President Barack Obama has released his fiscal 2013 budget. Republicans promptly condemned it as irresponsible and merely a campaign document. Since Republicans dominate the House of Representatives, there is little chance that this budget, or anything like it, will pass into law before the November elections, if then. But if this proposed budget is dead on arrival, leaving little reason for investors to adjust their portfolios for it, still the document can instruct, especially on what it ultimately will take to address this nation’s deficit and debt problems. Two matters in particular come clear: (1) overall spending control demands entitlements reform and (2) tax hikes on the wealthy, whatever they mean to fairness, cannot fully answer the deficit question.
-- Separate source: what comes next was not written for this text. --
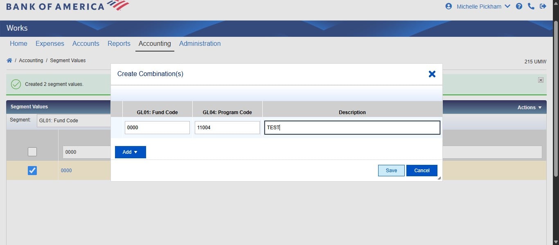
Task: Tick the select-all checkbox in header row
Action: pos(32,152)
There is no need to dwell on detail to see the way to overall spending control. This White House budget has done what it can outside of entitlements, and the result has made it clear that such a focus is insufficient. The White House budget would cut defense outlays for 2012 and permit so little growth over the following four years that, overall, such spending would increase at a meager 0.8% a year from 2011 to 2016. In addition, the administration plans significant long-term cuts in non-defense discretionary spending. According to these proposals, such outlays would drop more than 8% during these five years, 1.7% a year. And yet, because this budget does little to address the growth in Social Security, Medicare and Medicaid, overall outlays—even apart from the interest expense on the debt—continue to grow at an annual rate of more than 4%  over this time.

The problem with this neglect of entitlements spending is obvious in the changing budget mix projected by the White House. Social Security is budgeted to rise at a 5.4% annual rate during this five-year stretch, Medicaid at a 9.3% rate, and Medicare, where the president’s message at least alluded to cost controls, at a 4.3% rate. The overall increase in these programs exceeds the entire growth of federal outlays (excluding interest expense) by some 30%. These entitlement programs expand from 41.8% of the budget (again, excluding interest expenses) in fiscal 2011 to just under 50% by 2016. They clearly are the story. Without a direct consideration of entitlement cuts, there can be no substantive spending control, even, as this budget shows, with severe constraints elsewhere.